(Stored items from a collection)
====
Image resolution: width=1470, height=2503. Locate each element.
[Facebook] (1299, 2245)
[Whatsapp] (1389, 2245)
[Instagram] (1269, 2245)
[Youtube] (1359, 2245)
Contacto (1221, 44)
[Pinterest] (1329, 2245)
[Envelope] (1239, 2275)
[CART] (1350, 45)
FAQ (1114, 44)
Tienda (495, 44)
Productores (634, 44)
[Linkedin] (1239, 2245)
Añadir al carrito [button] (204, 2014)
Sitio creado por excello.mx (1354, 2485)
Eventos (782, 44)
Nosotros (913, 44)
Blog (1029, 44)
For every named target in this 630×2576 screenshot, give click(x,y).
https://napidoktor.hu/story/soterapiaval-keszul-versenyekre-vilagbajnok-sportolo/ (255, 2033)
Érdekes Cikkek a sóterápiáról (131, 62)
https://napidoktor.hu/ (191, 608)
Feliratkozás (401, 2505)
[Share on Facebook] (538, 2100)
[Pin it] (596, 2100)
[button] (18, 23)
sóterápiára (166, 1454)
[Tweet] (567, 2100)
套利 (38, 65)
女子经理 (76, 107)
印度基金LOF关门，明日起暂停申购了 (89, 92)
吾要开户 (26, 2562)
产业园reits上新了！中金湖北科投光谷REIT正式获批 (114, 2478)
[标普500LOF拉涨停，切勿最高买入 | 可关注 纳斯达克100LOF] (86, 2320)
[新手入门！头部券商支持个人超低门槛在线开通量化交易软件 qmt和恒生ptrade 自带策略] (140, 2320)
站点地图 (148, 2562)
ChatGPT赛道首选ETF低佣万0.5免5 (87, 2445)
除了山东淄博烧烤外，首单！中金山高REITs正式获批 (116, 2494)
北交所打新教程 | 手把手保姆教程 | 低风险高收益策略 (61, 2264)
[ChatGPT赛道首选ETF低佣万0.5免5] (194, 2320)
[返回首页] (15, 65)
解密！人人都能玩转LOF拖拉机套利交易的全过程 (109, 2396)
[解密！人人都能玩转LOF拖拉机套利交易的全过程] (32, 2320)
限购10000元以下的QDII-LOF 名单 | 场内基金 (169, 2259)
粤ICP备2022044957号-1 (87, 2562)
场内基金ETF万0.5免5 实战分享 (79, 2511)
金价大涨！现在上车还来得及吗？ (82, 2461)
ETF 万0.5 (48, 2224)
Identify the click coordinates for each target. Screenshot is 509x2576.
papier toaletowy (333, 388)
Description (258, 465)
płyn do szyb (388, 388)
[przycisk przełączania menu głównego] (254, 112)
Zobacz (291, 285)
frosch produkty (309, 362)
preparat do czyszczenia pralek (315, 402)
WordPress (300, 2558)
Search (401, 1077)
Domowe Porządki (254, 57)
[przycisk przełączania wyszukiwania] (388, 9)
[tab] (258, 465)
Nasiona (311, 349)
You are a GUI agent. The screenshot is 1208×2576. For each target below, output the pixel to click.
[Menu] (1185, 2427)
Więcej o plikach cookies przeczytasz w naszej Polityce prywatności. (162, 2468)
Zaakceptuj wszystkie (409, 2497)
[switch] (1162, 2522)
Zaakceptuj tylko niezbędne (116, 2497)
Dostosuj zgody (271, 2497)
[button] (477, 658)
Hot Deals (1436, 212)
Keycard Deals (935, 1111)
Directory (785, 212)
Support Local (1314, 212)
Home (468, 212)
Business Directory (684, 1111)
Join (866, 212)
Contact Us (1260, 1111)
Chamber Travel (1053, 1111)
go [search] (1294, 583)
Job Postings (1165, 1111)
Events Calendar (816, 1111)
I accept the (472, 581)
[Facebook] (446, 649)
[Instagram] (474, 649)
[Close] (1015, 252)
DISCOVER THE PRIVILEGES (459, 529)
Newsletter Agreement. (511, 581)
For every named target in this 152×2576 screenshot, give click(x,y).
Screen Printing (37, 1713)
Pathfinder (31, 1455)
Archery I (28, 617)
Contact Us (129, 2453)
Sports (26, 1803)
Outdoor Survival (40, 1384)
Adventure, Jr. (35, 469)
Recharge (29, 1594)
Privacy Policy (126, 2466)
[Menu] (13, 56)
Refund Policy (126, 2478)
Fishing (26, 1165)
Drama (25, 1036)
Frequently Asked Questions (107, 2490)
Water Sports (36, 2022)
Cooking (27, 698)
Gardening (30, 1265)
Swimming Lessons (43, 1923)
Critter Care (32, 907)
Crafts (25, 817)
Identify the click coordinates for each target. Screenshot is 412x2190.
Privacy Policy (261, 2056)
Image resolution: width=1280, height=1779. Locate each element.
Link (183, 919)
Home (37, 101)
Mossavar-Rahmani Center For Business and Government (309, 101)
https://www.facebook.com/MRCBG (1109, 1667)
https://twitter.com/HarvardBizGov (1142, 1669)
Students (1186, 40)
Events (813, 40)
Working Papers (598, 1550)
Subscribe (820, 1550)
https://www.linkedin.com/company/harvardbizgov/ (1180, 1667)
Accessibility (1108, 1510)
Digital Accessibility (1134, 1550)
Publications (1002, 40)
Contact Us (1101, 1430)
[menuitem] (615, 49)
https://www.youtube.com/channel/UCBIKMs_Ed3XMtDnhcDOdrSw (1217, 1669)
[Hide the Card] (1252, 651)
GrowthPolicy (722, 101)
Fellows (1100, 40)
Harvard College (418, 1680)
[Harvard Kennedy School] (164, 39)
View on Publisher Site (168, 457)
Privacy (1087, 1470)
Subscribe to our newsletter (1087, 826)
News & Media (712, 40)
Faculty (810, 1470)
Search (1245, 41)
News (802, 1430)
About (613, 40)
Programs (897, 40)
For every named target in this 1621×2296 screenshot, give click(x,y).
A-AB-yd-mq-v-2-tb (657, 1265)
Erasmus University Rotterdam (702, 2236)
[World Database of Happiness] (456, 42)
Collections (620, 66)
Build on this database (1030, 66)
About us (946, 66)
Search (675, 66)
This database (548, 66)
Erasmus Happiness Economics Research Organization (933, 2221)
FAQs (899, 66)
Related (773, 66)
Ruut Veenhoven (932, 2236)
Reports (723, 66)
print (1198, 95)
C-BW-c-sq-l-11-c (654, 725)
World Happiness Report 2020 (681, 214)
====
#### WORK ITEM:
For this exercise, copy every line of the data that holds "przycisk".

#### PROBLEM SOLUTION:
[przycisk przełączania menu głównego] (254, 112)
[przycisk przełączania wyszukiwania] (388, 9)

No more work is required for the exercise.